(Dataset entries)
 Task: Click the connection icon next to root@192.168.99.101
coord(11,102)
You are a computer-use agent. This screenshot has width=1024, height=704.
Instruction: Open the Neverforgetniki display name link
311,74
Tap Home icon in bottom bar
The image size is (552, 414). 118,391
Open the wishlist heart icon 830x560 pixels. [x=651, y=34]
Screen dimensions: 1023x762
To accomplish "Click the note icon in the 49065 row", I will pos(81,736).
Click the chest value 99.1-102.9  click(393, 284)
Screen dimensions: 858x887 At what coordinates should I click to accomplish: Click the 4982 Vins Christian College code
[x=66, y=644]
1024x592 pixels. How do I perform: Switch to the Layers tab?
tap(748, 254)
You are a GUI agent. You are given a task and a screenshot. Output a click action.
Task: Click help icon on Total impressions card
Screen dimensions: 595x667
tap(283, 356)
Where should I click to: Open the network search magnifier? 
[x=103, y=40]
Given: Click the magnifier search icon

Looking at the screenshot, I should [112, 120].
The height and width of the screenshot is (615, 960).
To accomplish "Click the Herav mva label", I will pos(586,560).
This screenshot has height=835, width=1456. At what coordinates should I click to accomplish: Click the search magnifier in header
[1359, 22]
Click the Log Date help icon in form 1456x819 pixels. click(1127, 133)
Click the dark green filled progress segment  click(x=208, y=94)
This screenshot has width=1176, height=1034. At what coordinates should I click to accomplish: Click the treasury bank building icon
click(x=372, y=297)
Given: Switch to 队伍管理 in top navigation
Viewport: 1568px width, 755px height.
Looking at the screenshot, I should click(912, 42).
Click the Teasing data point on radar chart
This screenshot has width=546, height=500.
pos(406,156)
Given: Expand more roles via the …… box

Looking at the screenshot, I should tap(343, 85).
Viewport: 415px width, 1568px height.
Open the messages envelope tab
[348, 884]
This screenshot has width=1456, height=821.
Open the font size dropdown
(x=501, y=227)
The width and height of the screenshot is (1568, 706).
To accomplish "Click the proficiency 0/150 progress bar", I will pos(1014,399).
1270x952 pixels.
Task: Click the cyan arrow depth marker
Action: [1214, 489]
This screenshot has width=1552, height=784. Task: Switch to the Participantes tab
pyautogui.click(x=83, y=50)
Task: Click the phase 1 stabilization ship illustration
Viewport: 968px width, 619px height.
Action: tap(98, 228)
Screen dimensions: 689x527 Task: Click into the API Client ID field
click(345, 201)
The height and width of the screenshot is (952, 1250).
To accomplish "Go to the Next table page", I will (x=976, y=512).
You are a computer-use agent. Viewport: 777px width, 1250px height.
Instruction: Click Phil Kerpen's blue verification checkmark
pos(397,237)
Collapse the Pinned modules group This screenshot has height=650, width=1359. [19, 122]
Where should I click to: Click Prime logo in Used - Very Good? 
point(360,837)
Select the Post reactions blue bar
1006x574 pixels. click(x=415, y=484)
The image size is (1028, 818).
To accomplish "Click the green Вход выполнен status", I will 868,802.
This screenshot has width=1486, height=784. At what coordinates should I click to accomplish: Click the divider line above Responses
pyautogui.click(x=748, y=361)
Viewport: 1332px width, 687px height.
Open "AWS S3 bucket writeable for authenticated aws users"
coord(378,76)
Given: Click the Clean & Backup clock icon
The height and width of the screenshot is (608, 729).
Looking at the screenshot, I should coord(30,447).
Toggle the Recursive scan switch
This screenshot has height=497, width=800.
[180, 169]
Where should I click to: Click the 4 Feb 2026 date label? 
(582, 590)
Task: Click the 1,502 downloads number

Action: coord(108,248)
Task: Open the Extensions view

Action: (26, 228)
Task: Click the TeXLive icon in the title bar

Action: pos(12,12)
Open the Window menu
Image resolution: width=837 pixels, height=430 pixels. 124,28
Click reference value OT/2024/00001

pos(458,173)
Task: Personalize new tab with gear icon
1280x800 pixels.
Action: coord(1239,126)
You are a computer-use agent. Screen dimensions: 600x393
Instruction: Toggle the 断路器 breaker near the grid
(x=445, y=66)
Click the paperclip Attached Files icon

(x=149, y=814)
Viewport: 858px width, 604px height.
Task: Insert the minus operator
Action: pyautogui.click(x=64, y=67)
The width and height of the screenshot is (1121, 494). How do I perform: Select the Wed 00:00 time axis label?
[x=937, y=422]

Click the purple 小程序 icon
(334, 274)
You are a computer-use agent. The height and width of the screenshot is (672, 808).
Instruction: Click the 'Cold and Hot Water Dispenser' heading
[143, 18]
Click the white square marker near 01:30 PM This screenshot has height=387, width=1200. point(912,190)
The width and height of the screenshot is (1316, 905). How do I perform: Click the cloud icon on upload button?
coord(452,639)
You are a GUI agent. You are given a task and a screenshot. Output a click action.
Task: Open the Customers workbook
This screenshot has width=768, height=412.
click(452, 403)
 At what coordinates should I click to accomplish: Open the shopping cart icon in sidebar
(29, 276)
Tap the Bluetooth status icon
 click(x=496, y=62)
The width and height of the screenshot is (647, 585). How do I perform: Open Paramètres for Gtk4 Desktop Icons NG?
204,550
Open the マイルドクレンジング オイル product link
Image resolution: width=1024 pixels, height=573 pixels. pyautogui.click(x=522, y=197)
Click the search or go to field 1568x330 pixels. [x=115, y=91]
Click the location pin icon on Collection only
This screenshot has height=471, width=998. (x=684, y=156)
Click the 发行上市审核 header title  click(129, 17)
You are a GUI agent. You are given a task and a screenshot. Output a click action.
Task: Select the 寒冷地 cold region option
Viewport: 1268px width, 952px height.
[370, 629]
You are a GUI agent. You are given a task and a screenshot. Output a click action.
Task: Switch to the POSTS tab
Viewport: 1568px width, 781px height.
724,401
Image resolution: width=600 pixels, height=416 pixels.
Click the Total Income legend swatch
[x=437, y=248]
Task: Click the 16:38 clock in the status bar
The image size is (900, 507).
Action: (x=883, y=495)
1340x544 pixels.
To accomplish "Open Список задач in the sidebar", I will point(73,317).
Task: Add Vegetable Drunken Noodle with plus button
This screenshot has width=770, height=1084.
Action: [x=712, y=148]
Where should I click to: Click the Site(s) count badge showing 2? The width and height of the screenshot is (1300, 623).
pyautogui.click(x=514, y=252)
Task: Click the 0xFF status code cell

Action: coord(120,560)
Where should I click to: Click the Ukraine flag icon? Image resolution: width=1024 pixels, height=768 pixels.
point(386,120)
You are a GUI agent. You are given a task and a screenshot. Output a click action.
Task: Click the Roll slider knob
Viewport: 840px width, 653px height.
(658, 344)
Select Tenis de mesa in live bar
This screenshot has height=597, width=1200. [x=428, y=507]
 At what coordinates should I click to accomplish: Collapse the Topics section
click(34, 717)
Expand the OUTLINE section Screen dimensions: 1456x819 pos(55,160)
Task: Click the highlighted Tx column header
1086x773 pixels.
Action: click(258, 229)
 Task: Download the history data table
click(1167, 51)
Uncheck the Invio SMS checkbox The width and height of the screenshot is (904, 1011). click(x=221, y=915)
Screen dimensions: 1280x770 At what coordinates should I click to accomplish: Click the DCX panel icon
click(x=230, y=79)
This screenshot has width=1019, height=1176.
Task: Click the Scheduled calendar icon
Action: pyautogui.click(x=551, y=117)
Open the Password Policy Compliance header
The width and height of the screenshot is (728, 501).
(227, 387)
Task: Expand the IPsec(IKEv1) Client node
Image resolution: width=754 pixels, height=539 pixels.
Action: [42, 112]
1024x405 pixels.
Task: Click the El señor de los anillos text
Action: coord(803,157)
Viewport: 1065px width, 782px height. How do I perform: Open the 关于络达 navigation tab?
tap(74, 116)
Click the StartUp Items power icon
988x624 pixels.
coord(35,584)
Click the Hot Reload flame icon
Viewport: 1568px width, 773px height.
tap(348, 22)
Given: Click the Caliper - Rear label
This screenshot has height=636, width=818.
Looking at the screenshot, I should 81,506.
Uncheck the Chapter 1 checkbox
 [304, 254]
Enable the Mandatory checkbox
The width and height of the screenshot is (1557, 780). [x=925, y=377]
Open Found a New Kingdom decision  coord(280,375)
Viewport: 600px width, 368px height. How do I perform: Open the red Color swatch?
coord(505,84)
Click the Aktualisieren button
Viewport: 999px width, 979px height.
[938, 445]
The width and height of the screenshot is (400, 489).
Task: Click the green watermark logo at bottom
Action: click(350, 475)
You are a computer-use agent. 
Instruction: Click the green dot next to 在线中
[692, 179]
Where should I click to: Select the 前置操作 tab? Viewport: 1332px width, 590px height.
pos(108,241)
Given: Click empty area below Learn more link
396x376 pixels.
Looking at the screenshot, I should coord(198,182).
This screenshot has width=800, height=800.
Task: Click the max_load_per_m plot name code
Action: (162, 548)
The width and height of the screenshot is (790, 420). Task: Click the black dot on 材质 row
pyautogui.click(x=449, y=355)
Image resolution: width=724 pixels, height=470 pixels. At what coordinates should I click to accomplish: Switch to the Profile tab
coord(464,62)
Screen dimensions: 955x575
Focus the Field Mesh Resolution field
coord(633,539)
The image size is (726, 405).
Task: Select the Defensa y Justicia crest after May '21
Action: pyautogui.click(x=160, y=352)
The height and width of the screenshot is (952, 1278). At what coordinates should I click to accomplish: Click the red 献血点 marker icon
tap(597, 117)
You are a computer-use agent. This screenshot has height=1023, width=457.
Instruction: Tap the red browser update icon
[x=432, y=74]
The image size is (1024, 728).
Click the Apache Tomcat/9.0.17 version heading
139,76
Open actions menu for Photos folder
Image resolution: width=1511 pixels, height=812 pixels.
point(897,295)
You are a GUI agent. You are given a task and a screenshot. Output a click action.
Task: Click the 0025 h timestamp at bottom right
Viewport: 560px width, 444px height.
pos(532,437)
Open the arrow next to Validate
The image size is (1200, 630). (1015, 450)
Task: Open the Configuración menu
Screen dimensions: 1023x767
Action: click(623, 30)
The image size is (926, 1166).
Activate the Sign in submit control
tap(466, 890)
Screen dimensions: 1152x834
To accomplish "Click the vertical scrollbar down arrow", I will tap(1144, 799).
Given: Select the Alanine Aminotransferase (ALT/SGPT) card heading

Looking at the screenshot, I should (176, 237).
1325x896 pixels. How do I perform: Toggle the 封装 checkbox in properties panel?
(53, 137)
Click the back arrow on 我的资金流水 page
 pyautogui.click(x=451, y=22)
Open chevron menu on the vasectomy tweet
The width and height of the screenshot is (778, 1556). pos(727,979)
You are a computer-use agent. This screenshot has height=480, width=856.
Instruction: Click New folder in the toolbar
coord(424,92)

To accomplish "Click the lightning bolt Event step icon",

**Problem**
Within the entries, find all lines that contain "clock" and copy each one.

**Your response**
Given: Click the Clean & Backup clock icon
Task: Click the 16:38 clock in the status bar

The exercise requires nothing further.